Con il termine “classico” i latini intendevano il primo della classe, l’esemplare perfetto, il punto di riferimento di tutta una serie di oggetti simili: per esempio, nella legione, la prima centuria era definita “classica” proprio perché era composta dai migliori elementi e, fin dal secondo secolo d.C., “autor classicus” (definizione di Aulo Gellio) indicava uno scrittore la cui eccellenza lo elevasse a modello nel suo genere. Il classico, dunque, ha cinque caratteristiche essenziali. In primo luogo, la compiutezza: un classico non può essere un abbozzo, una promessa, un progetto, ma deve essere un prodotto completo, a cui non si debba, e nemmeno si possa, aggiungere nulla. La seconda caratteristica è la notorietà: per essere tale, un classico deve essere conosciuto almeno all’interno della sua comunità di riferimento, per quanto piccola e specialistica (un “classico negli studi di iconologia bizantina”). Poi, ne deve essere riconosciuta l’eccellenza: all’interno della comunità di riferimento, tutti o quasi devono condividere un giudizio estremamente positivo su ciò che si definisce classico. Inoltre, c’è la fondamentale caratteristica dell’esemplarità: un classico è tale se a esso può essere ricondotta una serie di realizzazioni analoghe, che nel classico trovano, appunto, compendio, misura e riferimento.
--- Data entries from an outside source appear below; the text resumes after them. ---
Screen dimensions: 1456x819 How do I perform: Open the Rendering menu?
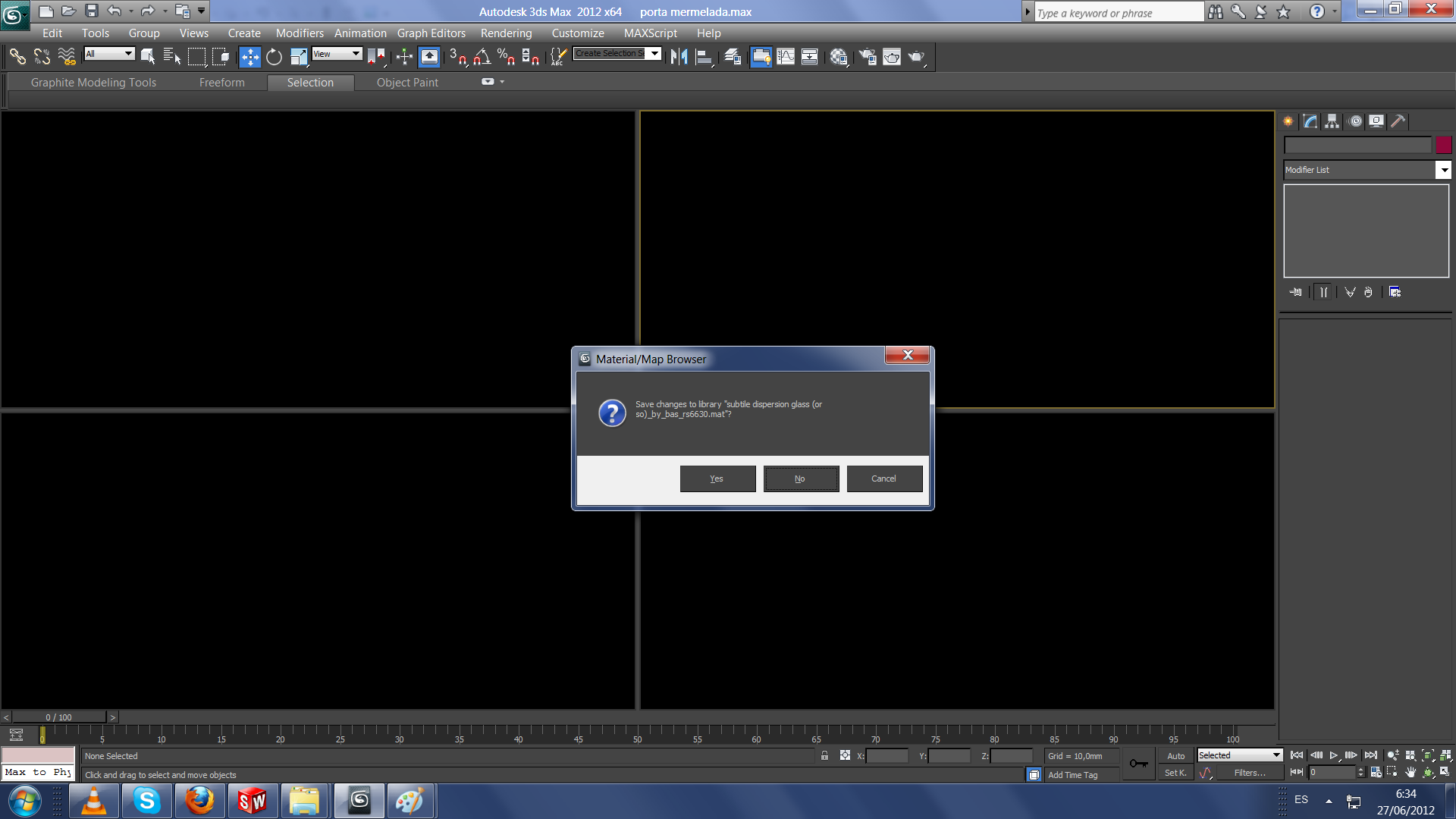click(x=506, y=33)
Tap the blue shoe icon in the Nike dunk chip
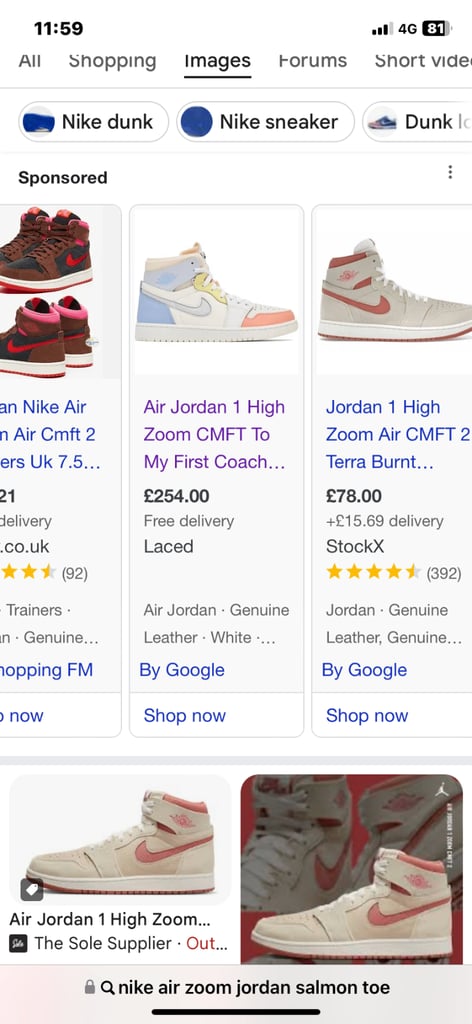 (x=38, y=121)
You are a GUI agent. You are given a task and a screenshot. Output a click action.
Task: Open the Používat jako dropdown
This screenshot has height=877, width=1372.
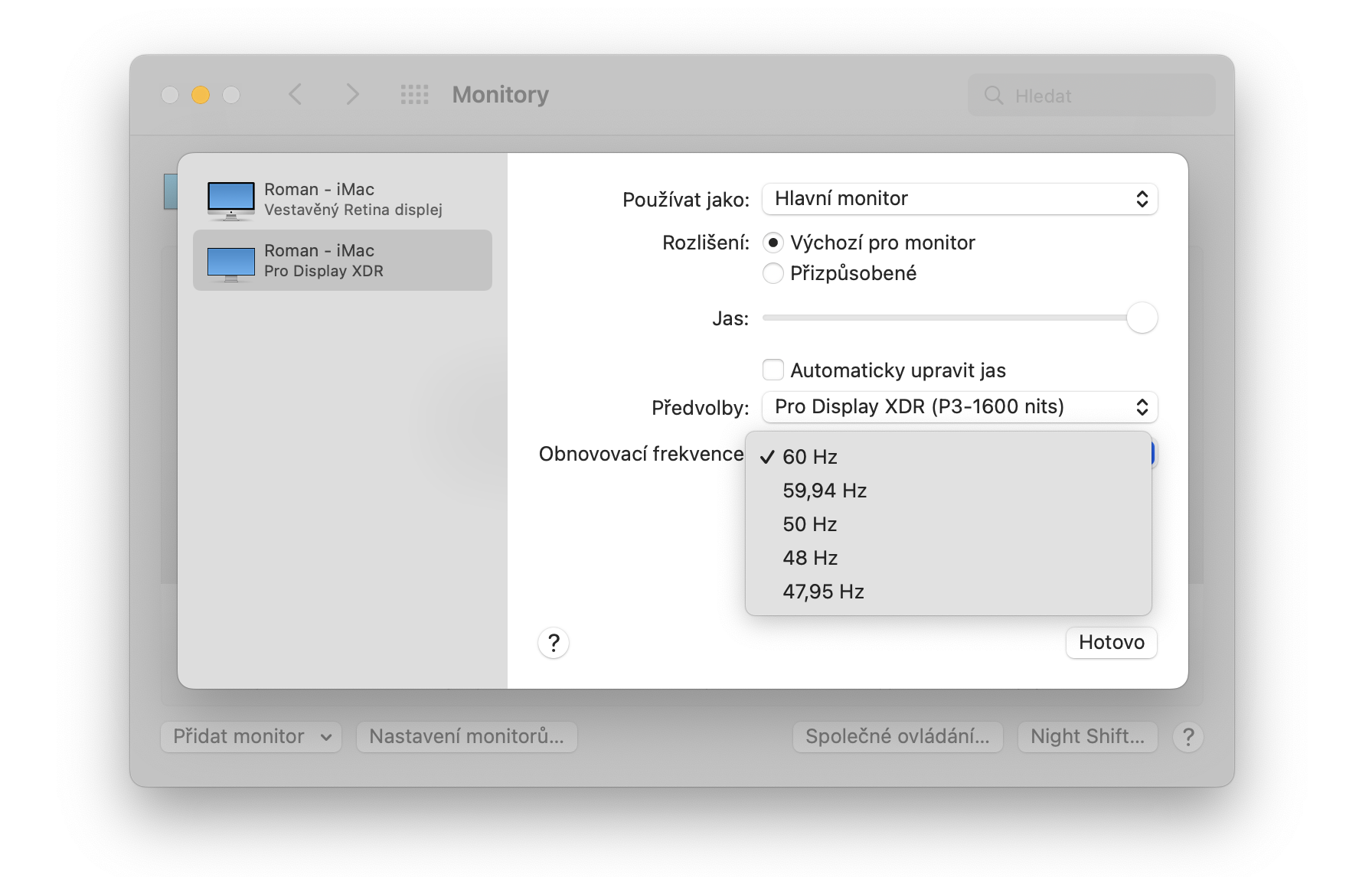(959, 199)
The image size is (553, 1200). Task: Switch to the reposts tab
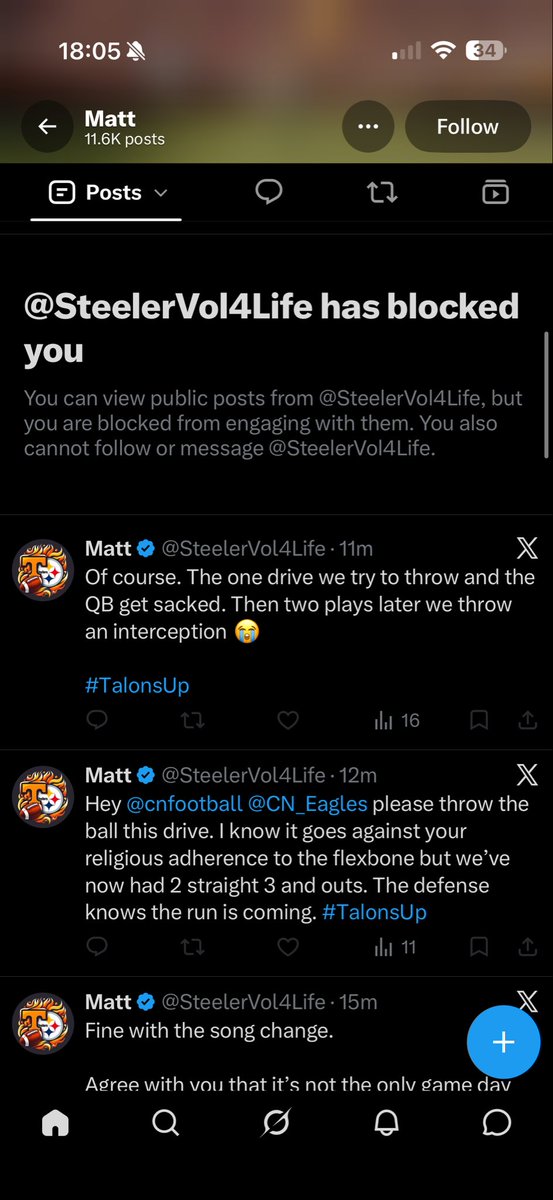click(x=382, y=192)
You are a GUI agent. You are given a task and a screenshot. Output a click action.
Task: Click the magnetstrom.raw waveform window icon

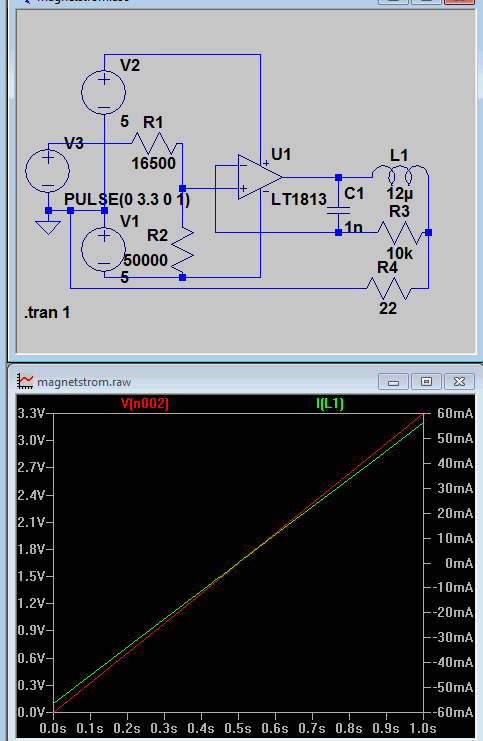click(x=25, y=381)
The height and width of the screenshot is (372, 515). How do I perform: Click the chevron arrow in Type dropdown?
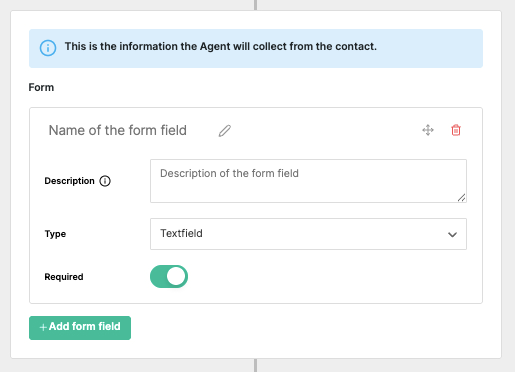pos(452,235)
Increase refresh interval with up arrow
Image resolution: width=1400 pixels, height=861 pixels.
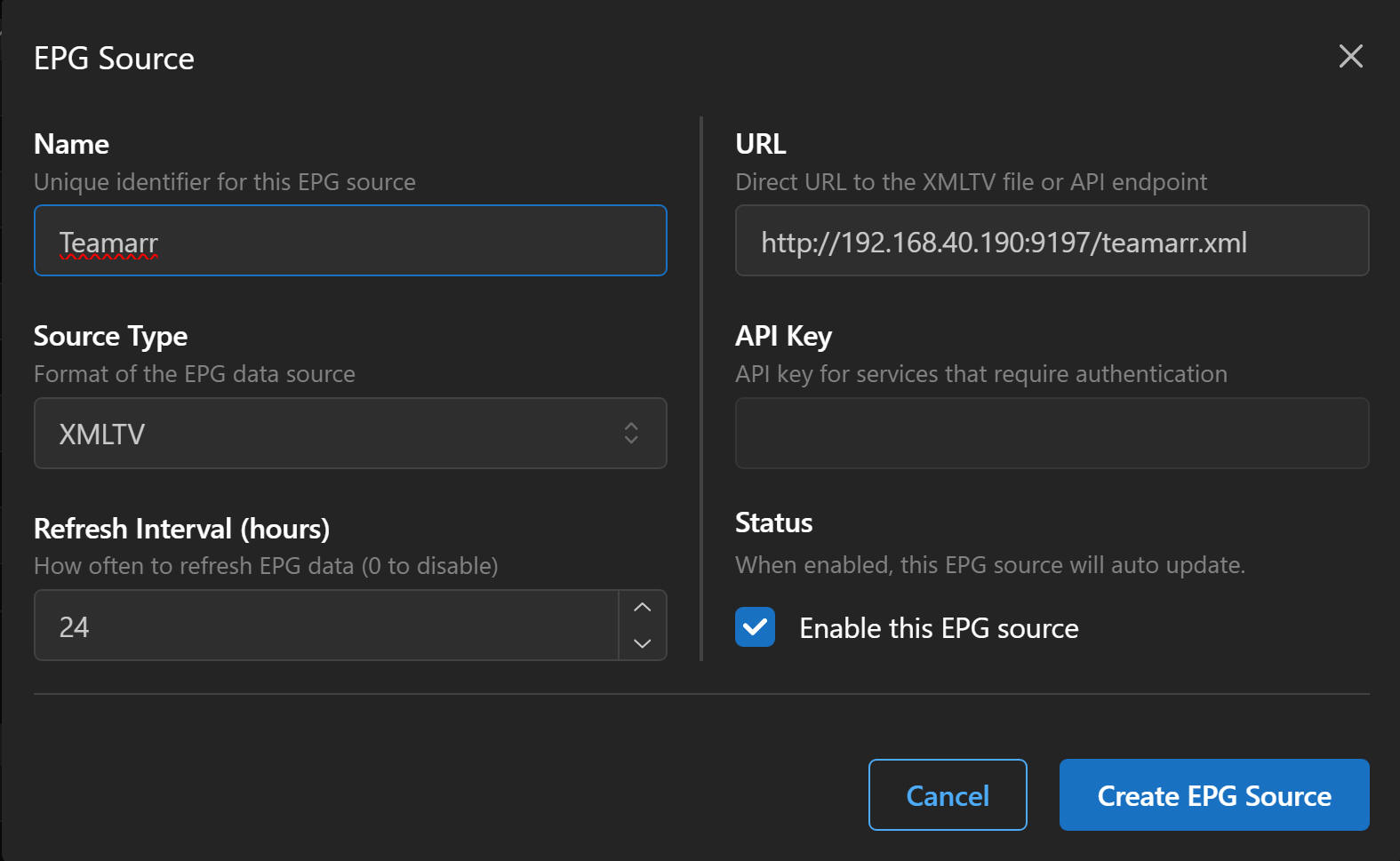click(643, 608)
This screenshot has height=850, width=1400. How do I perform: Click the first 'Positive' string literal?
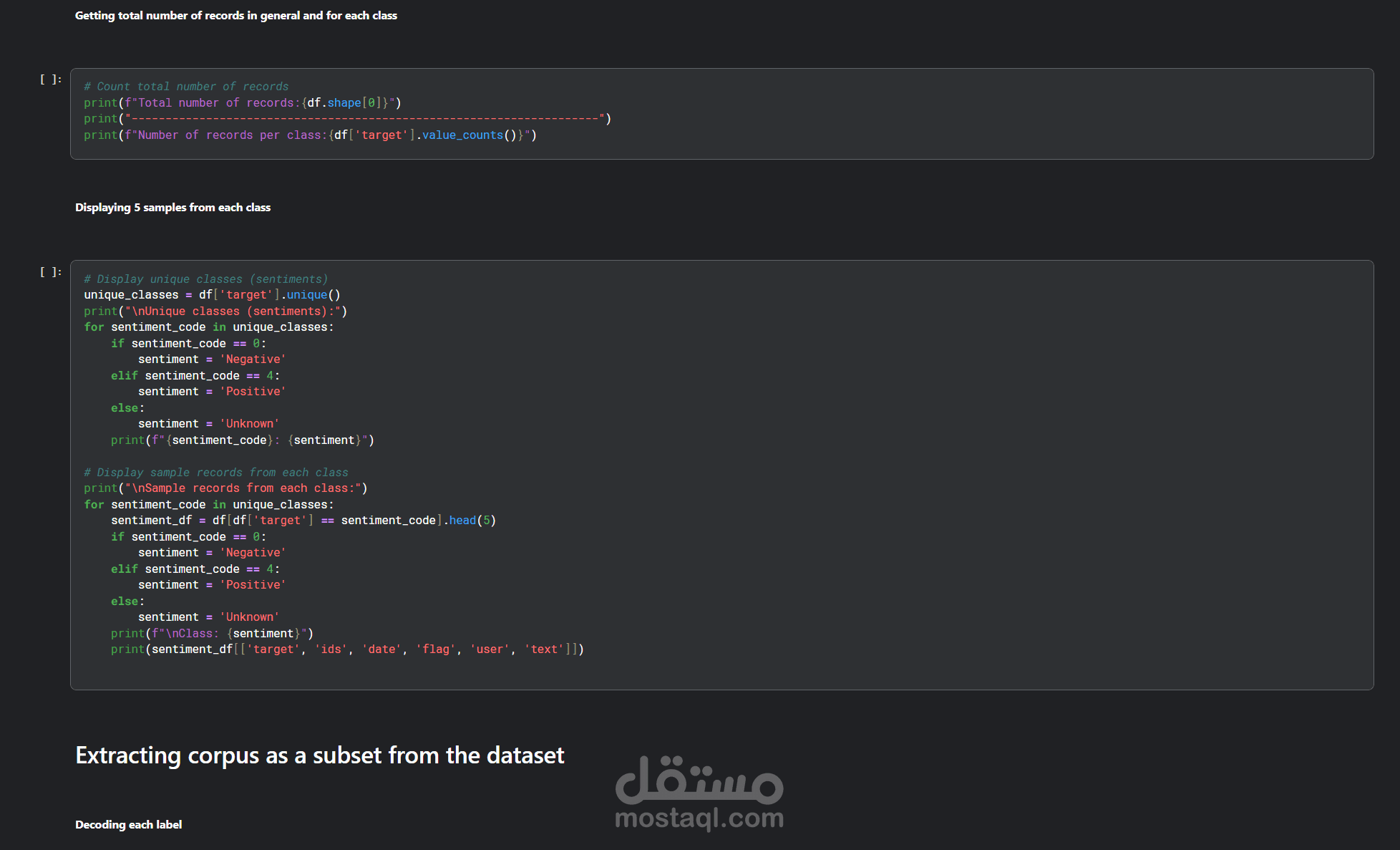point(253,392)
Infine, la versatilità: affinché un classico possa essere definito davvero tale, deve poter essere usato e interpretato in diversi modi, per poter fare da punto di riferimento in situazioni, epoche e contesti differenti: non appena cessa di essere fungibile, perché mutano le esigenze, smette di essere un classico.
Queste cinque caratteristiche, a loro volta, sfociano in un ulteriore attributo, non necessario ma che spesso ne è la diretta conseguenza, ossia la tradizionalità, nel senso che si radica in un qualche passato, più o meno recente a cui il presente si rivolge. Questo elemento di tradizione fa sì che i classici vengano situati in una dimensione largamente immaginaria, con forte investimento emotivo, tanto che il nostro rapporto con essi sia così centrale nella formazione della nostra identità.
La cucina è una pratica fortemente culturale, sia nel senso che plasma il modo di sentire e l’organizzazione della vita di comunità ampie e coese, sia nel senso che è un insieme di pratiche sostanzialmente ben descrivibili e che possono essere insegnate e trasmesse. Come ogni formazione culturale, i classici vi occupano, infatti, un ruolo centrale. Lo si vede, con chiarezza, quando si impara una nuova cucina: non si può dire di padroneggiare la cucina coreana se non si è preparato un kimchi come si deve, quella francese senza aver mai fatto una mousse au chocolat o un bœuf bourguignon, quella piemontese se non sappiamo cucinare il brasato.
La brasatura è una tecnica di cottura complessa ed estremamente raffinata, che ha un protagonista indiscusso, il taglio di carne, e una serie di comprimari di valore e sostanza, con il soffritto che è un classico a sé stante: cipolla, sedano e carota, a cuocersi con estrema lentezza, a consumarsi in una salsa densa e profumata. Questa guancia di vitello ne è una perfetta illustrazione, con la carne che rivela la perfezione della sua cottura nel momento cruciale del taglio, in cui la lama, orientata obliquamente per scaloppare, divide le fette con precisione, che restano morbide ma compatte, perfettamente umide anche al centro e ben composte, senza sfibrarsi. In bocca, carne e salsa formano un tutt’uno, con una speziatura leggerissima che si limita a sottolineare e definire la succosa delicatezza della carne e i generosi profumi delle verdure e della passata di pomodoro, capaci di rievocare case e nonne. Accanto, per assorbire i succhi e fornire uno sfondo adatto allo spessore della carne e della salsa, ho messo delle patate semplicemente cotte al forno in fogli di alluminio e, per dare un contrappunto quasi ironico a quest’armonia così perfettamente bilanciata, un’insalata di carciofi e parmigiano, fresca e croccante.L’abbinamento è quasi ovvio, ma comunque mai scontato: il brasato vuole un Barolo come questo, generoso fino alla prodigalità, intenso, profumato ma sempre controllato, senza quelle spinte un po’ aggressive che avrebbero potuto mettere in imbarazzo la delicatezza del vitello. Anche i tannini finali, giustamente astringenti, per lasciare che la persistenza dell’aroma di viola del bicchiere continuasse a giocare con quelli del piatto togliendo ogni ombra di grasso, sono comunque rotondi, carezzevoli più che acidi. Brasato e Barolo, un classico confortevole, avvolgente e buono.